— Start of The records —
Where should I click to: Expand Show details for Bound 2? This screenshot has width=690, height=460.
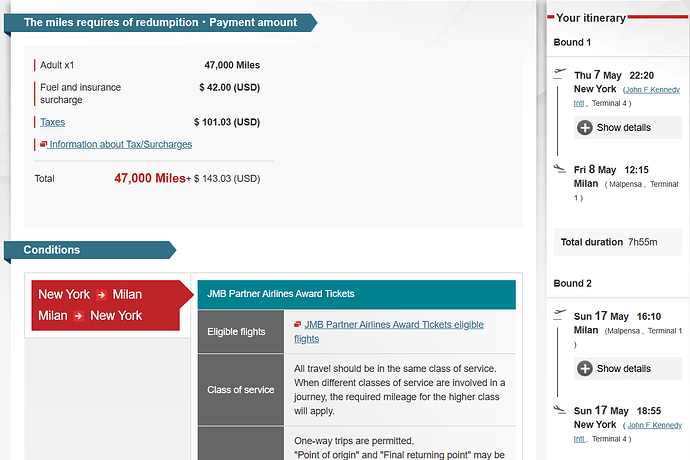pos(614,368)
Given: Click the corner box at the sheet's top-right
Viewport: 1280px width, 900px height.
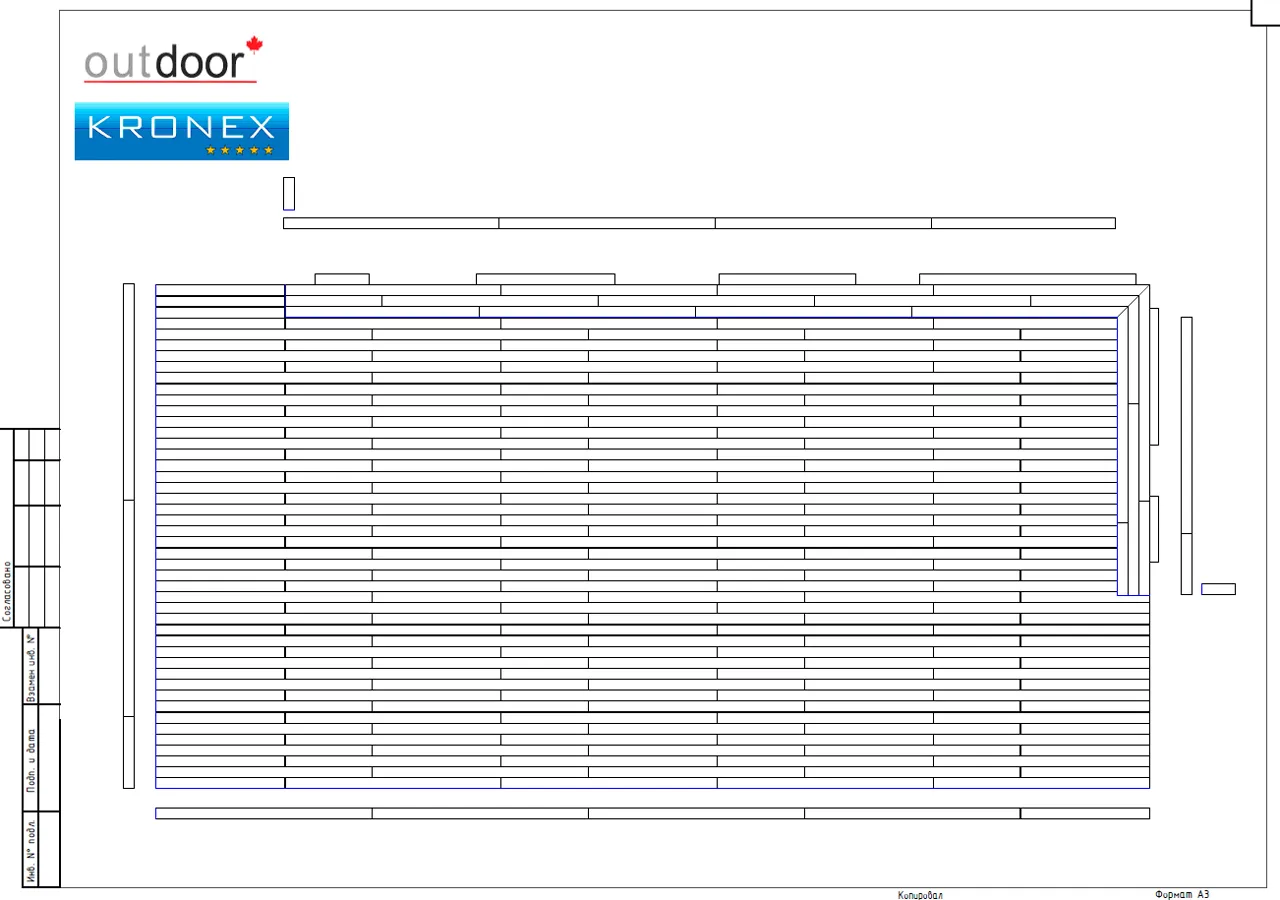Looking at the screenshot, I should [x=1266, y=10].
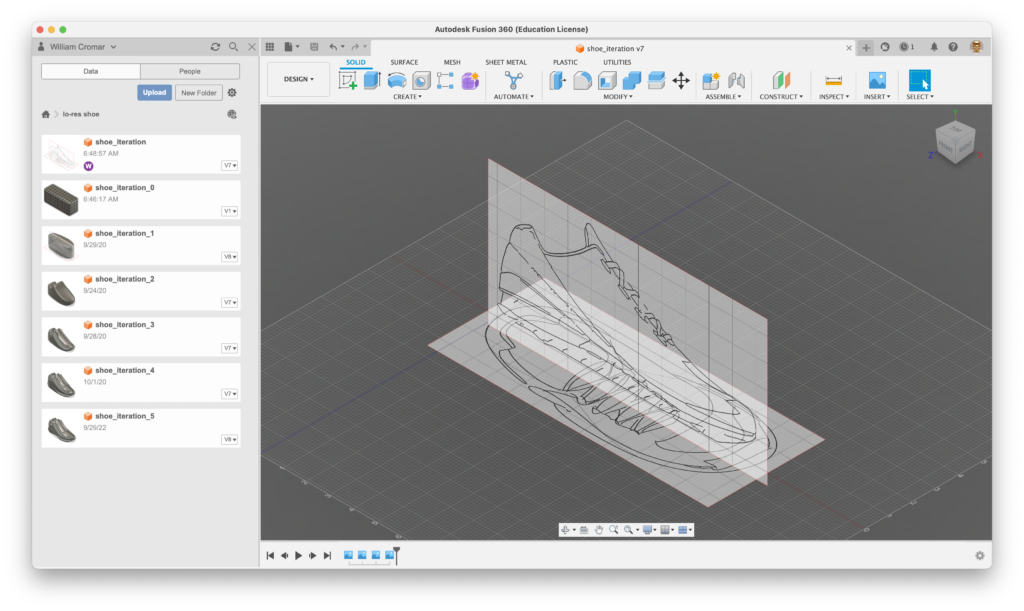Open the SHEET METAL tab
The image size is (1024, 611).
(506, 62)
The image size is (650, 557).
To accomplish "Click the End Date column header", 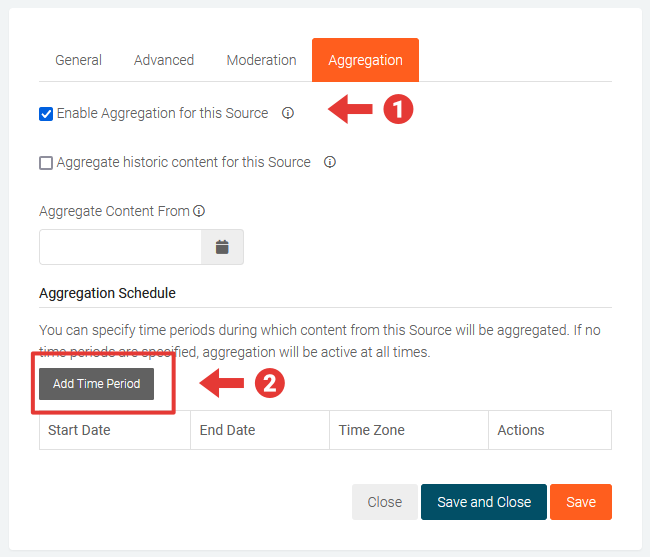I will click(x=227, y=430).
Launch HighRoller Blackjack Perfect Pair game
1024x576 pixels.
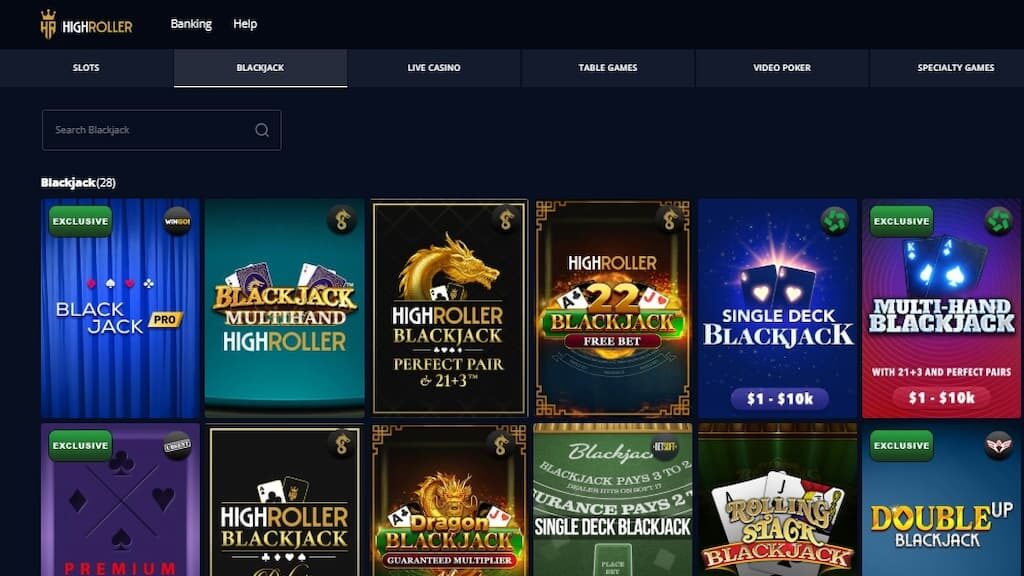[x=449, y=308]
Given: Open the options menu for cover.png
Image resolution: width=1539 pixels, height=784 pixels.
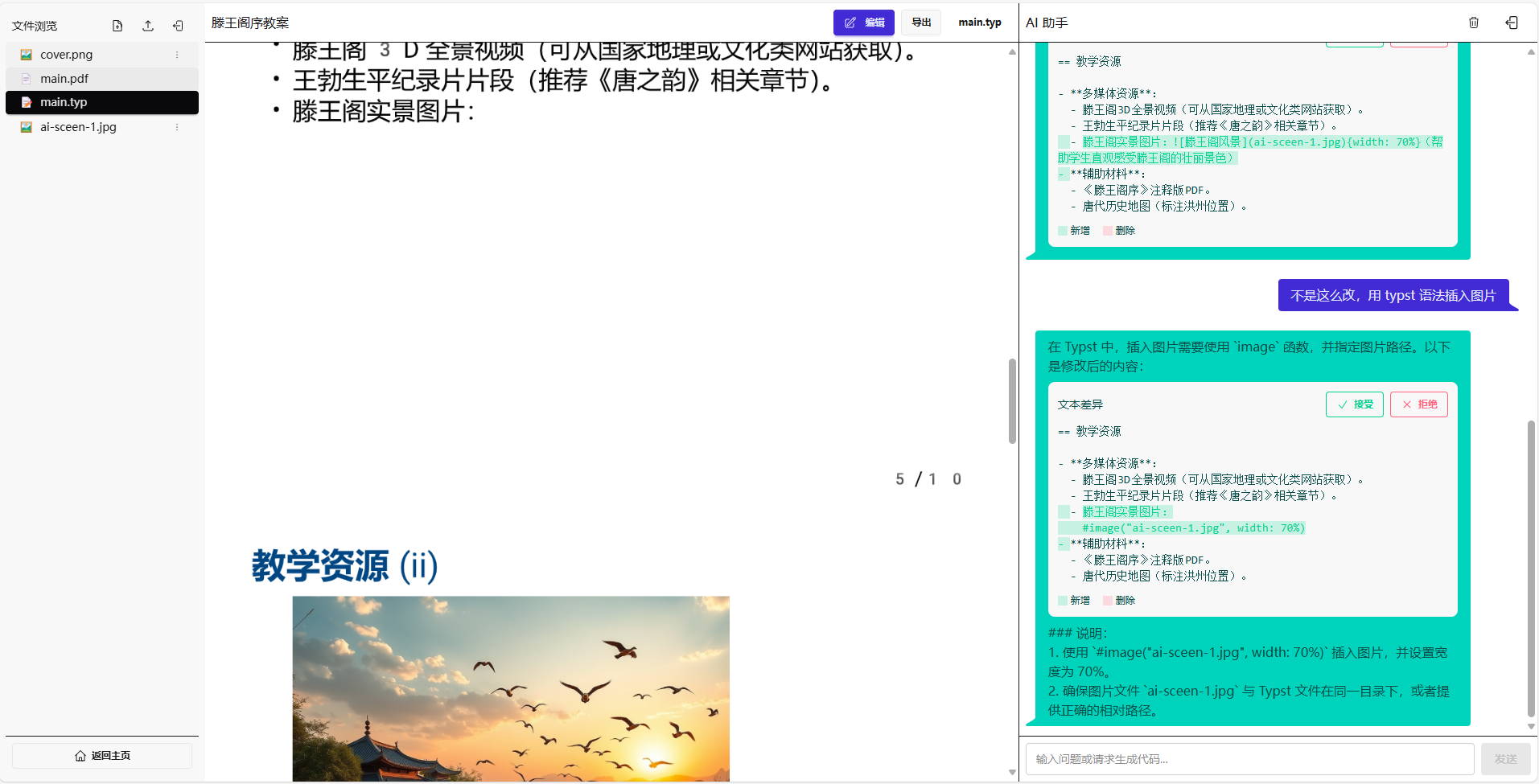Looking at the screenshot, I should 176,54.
— End of The records —
Please lay out the stretch from the line containing "Launch HighRoller Blackjack Perfect Pair game" through the end of the records as a JSON list of strings, one string per line, skipping blank lines. Leave the pictures out of your list.

[
  "Launch HighRoller Blackjack Perfect Pair game",
  "1024x576 pixels.",
  "[x=449, y=308]",
  "Given: Open the options menu for cover.png",
  "Image resolution: width=1539 pixels, height=784 pixels.",
  "Looking at the screenshot, I should 176,54."
]